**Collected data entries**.
========

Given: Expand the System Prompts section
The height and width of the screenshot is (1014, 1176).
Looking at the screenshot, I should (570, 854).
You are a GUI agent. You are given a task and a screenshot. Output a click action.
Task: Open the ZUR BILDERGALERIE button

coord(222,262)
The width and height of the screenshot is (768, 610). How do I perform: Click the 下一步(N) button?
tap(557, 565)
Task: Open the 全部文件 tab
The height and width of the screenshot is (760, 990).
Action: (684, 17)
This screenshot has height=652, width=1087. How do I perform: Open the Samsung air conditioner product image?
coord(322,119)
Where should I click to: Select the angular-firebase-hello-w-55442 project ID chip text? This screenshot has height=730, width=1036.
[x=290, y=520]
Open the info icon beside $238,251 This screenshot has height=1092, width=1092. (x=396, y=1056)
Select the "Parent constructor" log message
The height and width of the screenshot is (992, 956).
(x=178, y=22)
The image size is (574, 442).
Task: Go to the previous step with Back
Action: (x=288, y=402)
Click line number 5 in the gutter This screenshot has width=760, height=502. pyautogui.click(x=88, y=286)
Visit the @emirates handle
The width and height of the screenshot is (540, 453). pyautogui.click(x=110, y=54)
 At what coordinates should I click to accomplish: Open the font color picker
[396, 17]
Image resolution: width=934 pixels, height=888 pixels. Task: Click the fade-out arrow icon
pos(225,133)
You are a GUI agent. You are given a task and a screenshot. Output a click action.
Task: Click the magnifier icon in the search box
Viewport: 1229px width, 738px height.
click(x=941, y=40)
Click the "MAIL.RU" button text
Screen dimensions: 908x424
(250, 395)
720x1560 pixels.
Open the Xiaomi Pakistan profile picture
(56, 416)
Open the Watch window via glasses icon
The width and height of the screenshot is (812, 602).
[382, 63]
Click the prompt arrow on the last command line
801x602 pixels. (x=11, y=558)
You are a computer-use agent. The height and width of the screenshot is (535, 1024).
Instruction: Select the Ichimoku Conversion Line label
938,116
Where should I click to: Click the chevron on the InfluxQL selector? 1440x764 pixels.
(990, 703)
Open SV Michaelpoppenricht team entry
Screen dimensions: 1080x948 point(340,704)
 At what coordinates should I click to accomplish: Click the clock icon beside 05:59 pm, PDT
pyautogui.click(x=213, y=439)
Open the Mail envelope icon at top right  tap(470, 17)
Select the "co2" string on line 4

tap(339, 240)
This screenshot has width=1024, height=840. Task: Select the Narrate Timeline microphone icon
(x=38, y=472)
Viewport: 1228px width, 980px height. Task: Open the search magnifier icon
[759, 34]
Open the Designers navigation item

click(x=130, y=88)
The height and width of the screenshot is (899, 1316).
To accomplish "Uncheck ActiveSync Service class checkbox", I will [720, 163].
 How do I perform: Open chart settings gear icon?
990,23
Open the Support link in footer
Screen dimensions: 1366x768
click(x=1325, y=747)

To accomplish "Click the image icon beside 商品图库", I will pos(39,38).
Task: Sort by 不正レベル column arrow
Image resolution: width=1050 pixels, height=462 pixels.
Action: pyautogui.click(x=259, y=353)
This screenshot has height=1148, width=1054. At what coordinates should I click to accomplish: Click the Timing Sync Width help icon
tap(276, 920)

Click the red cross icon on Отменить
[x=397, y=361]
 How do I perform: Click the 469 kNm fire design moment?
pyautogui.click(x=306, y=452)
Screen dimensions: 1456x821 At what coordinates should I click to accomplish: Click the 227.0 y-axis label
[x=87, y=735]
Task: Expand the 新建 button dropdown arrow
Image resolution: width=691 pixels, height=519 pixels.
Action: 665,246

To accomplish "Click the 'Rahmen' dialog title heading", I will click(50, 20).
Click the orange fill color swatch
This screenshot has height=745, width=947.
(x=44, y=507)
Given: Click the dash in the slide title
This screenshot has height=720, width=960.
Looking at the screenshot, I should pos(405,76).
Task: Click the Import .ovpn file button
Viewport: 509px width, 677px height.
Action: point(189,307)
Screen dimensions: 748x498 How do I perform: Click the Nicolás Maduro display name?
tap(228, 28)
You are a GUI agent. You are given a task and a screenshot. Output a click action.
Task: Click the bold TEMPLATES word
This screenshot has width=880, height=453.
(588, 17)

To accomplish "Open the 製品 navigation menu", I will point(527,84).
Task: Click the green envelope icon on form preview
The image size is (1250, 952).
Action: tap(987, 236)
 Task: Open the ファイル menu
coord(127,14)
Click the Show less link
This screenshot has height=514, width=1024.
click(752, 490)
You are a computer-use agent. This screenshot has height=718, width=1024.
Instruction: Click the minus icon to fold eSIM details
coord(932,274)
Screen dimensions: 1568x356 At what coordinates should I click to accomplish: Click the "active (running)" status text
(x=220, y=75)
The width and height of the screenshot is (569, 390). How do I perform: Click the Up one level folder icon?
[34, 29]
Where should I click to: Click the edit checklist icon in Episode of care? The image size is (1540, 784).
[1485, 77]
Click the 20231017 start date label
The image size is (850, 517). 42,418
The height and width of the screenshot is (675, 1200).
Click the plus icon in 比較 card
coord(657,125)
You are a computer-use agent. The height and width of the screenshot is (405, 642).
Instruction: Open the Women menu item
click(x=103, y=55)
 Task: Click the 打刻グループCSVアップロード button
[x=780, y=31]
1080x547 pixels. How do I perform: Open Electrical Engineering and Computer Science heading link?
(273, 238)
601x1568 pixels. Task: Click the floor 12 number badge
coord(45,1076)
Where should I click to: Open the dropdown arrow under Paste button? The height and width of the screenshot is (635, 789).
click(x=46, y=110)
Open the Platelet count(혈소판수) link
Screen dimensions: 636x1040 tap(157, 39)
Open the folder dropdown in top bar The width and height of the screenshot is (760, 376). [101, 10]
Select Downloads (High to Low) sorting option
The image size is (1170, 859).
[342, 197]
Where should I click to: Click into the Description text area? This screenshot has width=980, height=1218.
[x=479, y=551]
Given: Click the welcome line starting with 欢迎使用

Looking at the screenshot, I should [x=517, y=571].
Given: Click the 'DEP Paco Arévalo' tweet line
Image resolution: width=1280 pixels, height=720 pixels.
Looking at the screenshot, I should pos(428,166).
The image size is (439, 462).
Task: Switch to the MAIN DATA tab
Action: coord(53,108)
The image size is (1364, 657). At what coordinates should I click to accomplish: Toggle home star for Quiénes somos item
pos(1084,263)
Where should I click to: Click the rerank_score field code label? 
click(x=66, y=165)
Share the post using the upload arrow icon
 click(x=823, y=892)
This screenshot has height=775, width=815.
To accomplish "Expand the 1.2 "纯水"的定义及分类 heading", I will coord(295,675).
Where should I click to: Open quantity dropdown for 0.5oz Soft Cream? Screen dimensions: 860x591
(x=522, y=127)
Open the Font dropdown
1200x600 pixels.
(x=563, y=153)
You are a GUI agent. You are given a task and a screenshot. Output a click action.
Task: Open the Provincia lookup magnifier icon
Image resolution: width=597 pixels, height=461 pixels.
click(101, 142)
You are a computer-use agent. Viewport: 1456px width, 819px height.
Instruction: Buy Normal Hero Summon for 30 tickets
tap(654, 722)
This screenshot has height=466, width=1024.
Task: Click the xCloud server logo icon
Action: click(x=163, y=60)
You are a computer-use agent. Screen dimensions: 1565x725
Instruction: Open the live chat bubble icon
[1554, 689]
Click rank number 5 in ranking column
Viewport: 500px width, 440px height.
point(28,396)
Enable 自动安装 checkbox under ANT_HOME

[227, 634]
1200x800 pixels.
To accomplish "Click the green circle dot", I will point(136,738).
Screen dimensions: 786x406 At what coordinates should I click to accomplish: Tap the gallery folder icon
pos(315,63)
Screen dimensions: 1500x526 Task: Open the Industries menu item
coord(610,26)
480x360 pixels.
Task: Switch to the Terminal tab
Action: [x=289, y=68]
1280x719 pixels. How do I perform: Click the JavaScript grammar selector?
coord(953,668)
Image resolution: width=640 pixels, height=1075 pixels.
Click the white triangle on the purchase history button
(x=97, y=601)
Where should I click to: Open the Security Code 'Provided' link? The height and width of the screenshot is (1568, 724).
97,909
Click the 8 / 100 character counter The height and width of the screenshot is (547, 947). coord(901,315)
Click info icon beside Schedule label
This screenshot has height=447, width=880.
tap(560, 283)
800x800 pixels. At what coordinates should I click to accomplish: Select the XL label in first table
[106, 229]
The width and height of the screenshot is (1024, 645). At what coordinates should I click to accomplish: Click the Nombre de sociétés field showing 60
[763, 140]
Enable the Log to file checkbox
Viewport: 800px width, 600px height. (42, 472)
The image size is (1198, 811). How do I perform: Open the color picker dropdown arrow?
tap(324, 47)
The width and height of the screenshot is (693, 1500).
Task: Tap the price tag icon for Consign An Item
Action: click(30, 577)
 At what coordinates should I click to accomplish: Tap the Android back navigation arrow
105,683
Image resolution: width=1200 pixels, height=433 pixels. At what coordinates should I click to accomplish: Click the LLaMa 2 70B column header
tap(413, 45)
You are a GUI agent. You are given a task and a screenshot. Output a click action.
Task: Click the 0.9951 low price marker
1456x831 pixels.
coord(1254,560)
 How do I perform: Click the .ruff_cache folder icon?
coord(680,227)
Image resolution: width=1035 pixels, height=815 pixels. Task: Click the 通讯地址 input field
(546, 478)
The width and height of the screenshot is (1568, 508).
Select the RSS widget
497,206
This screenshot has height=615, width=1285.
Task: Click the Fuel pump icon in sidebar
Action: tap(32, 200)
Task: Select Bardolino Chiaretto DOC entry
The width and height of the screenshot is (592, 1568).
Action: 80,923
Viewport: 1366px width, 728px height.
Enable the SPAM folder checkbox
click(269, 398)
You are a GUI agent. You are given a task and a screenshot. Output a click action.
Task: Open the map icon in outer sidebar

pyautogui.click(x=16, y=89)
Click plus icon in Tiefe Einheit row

========

Determine how many lines above contain the string "green". Give only that number.

2